Die SPÖ betreibt – mit den Grünen im Windschatten – jede Menge politischen Aktionismus: Resolutionen werden beschlossen, Bürgermeister-Gipfel einberufen etc. Die ÖVP steht politisch isoliert da. Ihr Obmann, Gabriel Obernosterer, erhebt im KURIER-Gespräch schwere Vorwürfe gegen den Landeshauptmann: „Was Peter Kaiser hier macht, ist genau jene Politik alten Stils, die wir überwinden wollten. Kaiser spielt falsch. Es wird Wirbel veranstaltet und die Leute werden angelogen – ich weigere mich, hier mitzutun. Ich lüge die Leute nicht an.“ Es sei nie geplant gewesen, 30 Posten zu schließen, Kaiser sei informiert gewesen. Und die Polizeireform sei sinnvoll.

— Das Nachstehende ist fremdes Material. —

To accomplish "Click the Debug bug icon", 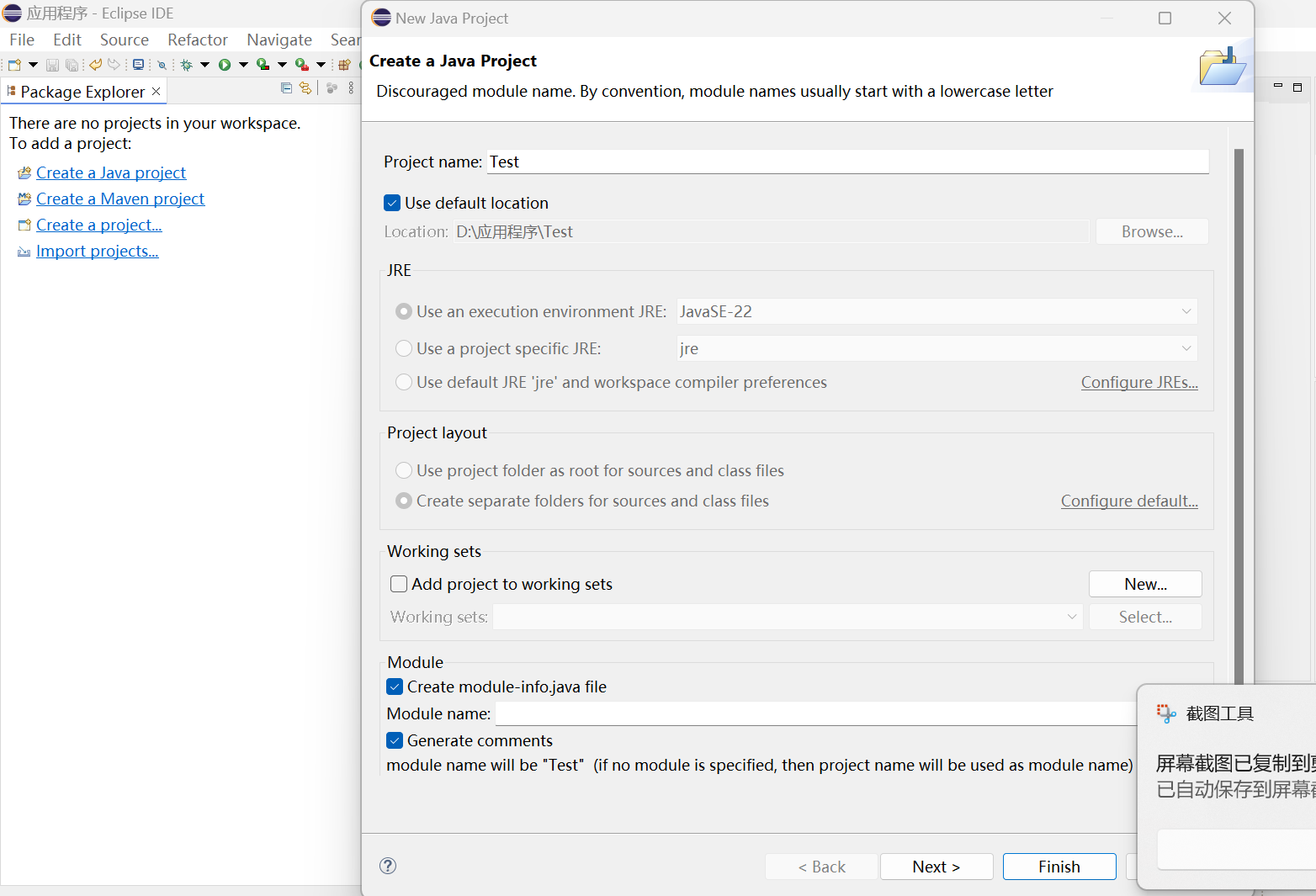I will coord(187,65).
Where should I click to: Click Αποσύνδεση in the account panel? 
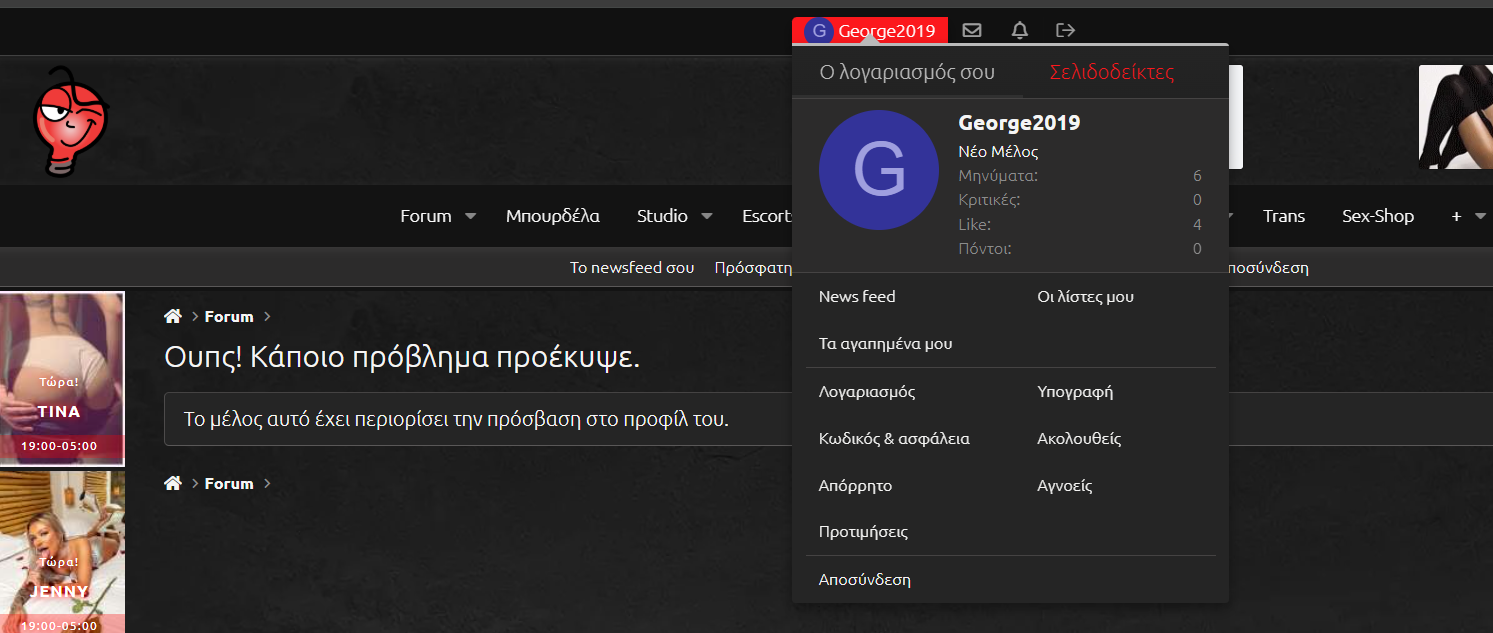coord(864,579)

Der Kärntner SPÖ-Abgeordnete Hermann Lipitsch will den Polizei-Krach nicht überbewerten: „ Obernosterer verteidigt halt seine Innenministerin, und der Landeshauptmann muss auch einmal auf den Tisch hauen.“
Insgesamt, betonen Lipitsch und Obernosterer, funktioniere die Koalition gut. Mit der Verfassungsreform sei man im Zeitplan, zu Jahresende soll sie beschlossen sein. Auch die Regierungssitzungen mit den Sozialpartnern finden wie versprochen statt. Ein konkretes Ergebnis: In Villach wird von Betrieben, Land und Stadt eine Lehrwerkstätte für 100 Lehrlinge eingerichtet. Spätestens zu Jahresende soll sie in Betrieb gehen.
Auffassungsunterschiede gibt es im Regierungsalltag aber ständig, vom Naturschutz bis zum Mietkostenzuschuss. „Rot-Grün sind eng beisammen, zur ÖVP hingegen gibt es ideologische Unterschiede“, sagt Obernosterer. Die Obleute von Rot, Schwarz und Grün treffen sich daher regelmäßig, um Differenzen rechtzeitig unter sechs Augen auszureden, damit „in der Öffentlichkeit nicht der Eindruck entsteht, wir sind uns nicht mehr einig“. Die nächste Aussprache, so Obernosterer, wird demnächst fällig.